[Stored data]
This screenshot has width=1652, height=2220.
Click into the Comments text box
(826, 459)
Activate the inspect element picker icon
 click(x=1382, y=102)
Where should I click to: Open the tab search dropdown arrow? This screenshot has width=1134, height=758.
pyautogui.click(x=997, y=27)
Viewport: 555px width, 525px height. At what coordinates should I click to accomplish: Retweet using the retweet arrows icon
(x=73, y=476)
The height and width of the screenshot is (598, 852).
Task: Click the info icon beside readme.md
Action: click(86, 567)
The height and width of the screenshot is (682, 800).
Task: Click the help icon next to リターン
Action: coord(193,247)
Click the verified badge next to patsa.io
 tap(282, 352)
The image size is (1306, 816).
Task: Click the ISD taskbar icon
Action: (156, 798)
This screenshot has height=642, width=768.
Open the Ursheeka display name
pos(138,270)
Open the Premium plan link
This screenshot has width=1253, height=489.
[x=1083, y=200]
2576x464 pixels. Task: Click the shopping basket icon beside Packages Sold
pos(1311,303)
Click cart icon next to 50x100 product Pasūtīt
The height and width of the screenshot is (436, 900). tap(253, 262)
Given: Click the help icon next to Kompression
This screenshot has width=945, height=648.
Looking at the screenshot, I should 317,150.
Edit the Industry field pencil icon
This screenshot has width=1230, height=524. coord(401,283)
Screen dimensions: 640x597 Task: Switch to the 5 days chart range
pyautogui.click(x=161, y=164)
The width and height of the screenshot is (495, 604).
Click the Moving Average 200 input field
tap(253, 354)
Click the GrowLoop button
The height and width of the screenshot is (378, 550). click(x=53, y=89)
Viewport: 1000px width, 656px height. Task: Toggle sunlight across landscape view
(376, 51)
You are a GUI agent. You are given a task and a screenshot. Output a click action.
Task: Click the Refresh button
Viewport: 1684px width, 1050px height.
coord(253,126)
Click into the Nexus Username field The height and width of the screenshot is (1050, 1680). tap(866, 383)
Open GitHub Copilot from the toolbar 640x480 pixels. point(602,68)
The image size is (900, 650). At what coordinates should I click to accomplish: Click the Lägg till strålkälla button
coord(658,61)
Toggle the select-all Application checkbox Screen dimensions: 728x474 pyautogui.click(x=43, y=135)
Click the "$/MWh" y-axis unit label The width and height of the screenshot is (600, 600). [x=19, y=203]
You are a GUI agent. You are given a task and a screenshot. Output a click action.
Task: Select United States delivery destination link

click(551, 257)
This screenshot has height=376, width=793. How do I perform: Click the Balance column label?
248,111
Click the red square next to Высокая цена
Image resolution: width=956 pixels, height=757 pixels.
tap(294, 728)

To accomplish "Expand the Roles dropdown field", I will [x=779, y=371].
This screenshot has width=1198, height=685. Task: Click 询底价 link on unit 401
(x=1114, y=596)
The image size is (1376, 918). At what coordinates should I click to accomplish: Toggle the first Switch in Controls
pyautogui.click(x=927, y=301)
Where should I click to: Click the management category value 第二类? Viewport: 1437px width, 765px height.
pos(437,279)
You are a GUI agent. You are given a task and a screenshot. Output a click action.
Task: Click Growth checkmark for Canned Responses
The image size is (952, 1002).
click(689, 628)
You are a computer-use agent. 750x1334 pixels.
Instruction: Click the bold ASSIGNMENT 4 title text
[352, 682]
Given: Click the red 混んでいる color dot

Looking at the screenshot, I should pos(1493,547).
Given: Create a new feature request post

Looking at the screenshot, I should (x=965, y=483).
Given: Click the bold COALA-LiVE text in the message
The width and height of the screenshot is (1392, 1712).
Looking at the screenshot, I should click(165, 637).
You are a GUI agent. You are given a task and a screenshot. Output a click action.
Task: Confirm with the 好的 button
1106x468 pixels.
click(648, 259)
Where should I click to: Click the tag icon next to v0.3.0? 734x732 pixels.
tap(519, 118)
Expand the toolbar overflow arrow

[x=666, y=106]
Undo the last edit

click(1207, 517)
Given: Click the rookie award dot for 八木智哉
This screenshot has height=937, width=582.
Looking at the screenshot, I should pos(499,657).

ABOUT THIS EXERCISE:
Set down exactly the lines of the data above, beginning with the line that has "The width and height of the screenshot is (495, 604)." and ending with the line that has "Click the red square next to Высокая цена", and no others.

YOUR SOLUTION:
The width and height of the screenshot is (495, 604).
Click the Moving Average 200 input field
tap(253, 354)
Click the GrowLoop button
The height and width of the screenshot is (378, 550). click(x=53, y=89)
Viewport: 1000px width, 656px height. Task: Toggle sunlight across landscape view
(376, 51)
You are a GUI agent. You are given a task and a screenshot. Output a click action.
Task: Click the Refresh button
Viewport: 1684px width, 1050px height.
coord(253,126)
Click into the Nexus Username field The height and width of the screenshot is (1050, 1680). tap(866, 383)
Open GitHub Copilot from the toolbar 640x480 pixels. point(602,68)
The image size is (900, 650). At what coordinates should I click to accomplish: Click the Lägg till strålkälla button
coord(658,61)
Toggle the select-all Application checkbox Screen dimensions: 728x474 pyautogui.click(x=43, y=135)
Click the "$/MWh" y-axis unit label The width and height of the screenshot is (600, 600). [x=19, y=203]
You are a GUI agent. You are given a task and a screenshot. Output a click action.
Task: Select United States delivery destination link

click(551, 257)
This screenshot has height=376, width=793. How do I perform: Click the Balance column label?
248,111
Click the red square next to Высокая цена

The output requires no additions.